Smith: A pot of tea, and a trio of helpful traits

Pot of hot tea being poured into a tea cup. / Getty Images/iStock/WiroKlyngz
Pot of hot tea being poured into a tea cup. / Getty Images/iStock/WiroKlyngz

In the darkest days of World War II, as the Axis powers pressed toward smashing the hopes of democracy, the British government bought all the tea in the free world.

Agents of the crown cornered every available pound of tea, from every market except Japan, for distribution to troops on the front lines and for rationing to civilians at home. War-weary citizens sharing cups of hot tea, the government of Winston Churchill reasoned, would not only experience daily exercises in national unity across the class-conscious and tea-obsessed British realm, but also derive a practical benefit, because of tea's reputation for restoring calm.

There's science in the latter point, actually: Tea contains an amino acid, theanine, that is known to reduce stress. Combine that with the calming ritual of preparing tea - steeped and then stirred, with milk or black, sugar or lemon - and you understand that those clever English had a prescription for coping that didn't depend on scarce pharmaceuticals or military hardware.

Maybe there's a comparable salve for a hurting America in the current crisis, a pandemic that experts warn could disrupt lives even more significantly than global war did eight decades ago. Or perhaps in the face of that threat, we could start with embracing character traits that are represented, conveniently enough, in the acronym TEA: Tenacity. Empathy. Agility.

Considered in that way, TEA can help us, too, through looming losses and sorrows, in what promises to be a long struggle with the coronavirus.

Tenacity is a word that was heard more in the middle of the 19th century than now, maybe because pre-Industrial Revolution life was harder than it has been for us in recent years. It's a term that suggests persistence and firmness. It came to our English language from the Latin word tenax, which means "holding fast."

During the weeks and months to come, we will need to tenaciously hold to isolation and social-distancing guidelines, even when better weather beckons us to share experiences outdoors, or when loneliness makes dangerous contact with others so enticing. We will need tenacity to keep our wits when financial stress undermines our emotional stability.

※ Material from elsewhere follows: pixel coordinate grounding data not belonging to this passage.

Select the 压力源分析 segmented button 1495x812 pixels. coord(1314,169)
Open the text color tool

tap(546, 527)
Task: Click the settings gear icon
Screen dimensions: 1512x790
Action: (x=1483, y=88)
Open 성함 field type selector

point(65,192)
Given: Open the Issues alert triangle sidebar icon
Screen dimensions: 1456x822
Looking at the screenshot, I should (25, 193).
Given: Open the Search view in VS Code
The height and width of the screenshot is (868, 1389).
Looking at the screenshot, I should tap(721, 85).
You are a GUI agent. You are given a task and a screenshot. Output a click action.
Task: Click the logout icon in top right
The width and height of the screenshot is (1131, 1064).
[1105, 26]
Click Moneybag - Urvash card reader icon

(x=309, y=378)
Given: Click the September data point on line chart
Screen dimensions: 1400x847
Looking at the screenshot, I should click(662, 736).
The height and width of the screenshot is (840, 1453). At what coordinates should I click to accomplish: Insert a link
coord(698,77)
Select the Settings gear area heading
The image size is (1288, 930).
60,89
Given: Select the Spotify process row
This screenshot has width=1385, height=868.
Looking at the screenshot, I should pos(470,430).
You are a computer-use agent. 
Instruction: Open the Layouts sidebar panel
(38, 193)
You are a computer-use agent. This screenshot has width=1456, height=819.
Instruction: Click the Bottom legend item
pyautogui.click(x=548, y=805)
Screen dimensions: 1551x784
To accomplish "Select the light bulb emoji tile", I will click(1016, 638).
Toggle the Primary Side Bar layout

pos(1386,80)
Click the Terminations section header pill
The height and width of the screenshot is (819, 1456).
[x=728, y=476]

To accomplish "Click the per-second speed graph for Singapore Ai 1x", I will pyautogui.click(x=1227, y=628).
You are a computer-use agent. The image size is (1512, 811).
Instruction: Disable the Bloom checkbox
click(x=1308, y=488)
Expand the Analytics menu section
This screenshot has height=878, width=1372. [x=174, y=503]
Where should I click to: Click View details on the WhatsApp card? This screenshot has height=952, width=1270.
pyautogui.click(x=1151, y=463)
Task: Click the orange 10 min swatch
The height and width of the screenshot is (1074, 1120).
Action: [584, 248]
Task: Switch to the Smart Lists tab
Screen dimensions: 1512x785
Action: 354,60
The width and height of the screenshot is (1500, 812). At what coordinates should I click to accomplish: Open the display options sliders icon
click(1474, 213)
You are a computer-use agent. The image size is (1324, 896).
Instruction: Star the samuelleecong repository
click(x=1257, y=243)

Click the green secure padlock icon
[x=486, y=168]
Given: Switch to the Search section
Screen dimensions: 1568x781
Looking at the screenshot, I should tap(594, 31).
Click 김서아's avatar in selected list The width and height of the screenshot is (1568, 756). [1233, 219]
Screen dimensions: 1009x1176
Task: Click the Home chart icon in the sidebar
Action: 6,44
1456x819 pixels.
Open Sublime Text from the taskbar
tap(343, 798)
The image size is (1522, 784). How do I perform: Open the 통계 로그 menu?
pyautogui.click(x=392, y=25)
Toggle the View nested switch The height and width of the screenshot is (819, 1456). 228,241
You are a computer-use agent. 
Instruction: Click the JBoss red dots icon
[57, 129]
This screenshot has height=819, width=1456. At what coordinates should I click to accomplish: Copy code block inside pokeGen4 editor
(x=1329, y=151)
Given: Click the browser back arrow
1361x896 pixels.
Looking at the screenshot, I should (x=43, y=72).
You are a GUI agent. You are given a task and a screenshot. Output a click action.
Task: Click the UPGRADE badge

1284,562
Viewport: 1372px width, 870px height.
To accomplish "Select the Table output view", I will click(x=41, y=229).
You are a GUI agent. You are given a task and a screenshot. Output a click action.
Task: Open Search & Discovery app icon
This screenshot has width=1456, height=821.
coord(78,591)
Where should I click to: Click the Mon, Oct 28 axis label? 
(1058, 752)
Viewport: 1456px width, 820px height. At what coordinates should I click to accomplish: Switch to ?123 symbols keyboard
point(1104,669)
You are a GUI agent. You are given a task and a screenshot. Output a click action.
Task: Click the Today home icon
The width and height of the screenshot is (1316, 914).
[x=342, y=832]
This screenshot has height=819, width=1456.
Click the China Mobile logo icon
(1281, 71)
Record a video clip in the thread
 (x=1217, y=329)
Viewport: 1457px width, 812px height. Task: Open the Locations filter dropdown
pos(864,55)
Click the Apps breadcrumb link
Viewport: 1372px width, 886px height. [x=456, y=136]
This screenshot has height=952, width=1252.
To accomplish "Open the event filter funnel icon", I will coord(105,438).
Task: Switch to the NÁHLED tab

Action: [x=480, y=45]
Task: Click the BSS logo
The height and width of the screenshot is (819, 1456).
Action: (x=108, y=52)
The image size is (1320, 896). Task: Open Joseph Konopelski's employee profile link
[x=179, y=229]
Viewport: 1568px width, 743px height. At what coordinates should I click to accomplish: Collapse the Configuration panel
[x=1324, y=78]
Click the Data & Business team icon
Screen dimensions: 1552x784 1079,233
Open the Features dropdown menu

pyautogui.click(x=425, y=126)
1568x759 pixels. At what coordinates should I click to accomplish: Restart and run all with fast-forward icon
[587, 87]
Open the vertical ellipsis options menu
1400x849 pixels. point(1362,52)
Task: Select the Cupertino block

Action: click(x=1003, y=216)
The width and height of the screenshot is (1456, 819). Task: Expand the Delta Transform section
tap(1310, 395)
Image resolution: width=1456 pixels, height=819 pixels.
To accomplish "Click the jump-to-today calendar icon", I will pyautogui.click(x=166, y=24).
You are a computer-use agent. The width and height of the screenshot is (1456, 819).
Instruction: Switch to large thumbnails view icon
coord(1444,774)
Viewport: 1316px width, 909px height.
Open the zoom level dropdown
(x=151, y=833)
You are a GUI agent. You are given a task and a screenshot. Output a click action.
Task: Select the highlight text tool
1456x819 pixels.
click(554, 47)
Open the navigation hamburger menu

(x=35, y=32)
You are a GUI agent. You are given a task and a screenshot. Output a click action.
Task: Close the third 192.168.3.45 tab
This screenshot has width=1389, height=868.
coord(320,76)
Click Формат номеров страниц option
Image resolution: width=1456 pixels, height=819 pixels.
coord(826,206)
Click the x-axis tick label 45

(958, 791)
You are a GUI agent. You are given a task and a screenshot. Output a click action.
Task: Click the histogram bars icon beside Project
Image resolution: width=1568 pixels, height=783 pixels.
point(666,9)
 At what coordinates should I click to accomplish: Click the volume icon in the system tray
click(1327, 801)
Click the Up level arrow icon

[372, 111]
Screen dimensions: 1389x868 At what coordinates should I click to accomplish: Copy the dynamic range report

Empathy can help keep us on course in the face of such challenges. Recognizing the difficulties others are facing produces a sense of connection that can sustain us in a time when we are physically isolated.

There's actually a physiological benefit to empathy: Being empathetic requires us to draw on our skills for what psychologists call emotional regulation, and doing that controls our stress-response hormones. That can keep our blood pressure from spiking and even help us to sleep better at night.

It's not easy to reach out and help others when your own life is upended. That requires a kind of emotional agility that is admittedly rare, but which can ultimately protect us in adversity. Awful experiences likely await us all - financial uncertainty, the death of loved ones, loss of experiences we have cherished. Yet it will do us no good to curse the circumstances.

That's not to say that we shouldn't hold to account public officials whose failure to act left us more vulnerable to this plague. But there's a difference between rationalizing away reality, which is the habit of fools, and being hooked by anger, which can threaten our own emotional survival.

After all, we have only a certain amount of gray matter in our heads, and we will need to use those cognitive resources for our ultimate recovery from these arduous times. It would be a shame to waste our brain power on those who don't deserve such attention.

Tenacity, empathy and agility: We need them all just now. But first, brew up a pot of tea, and let's see if it doesn't help us cope.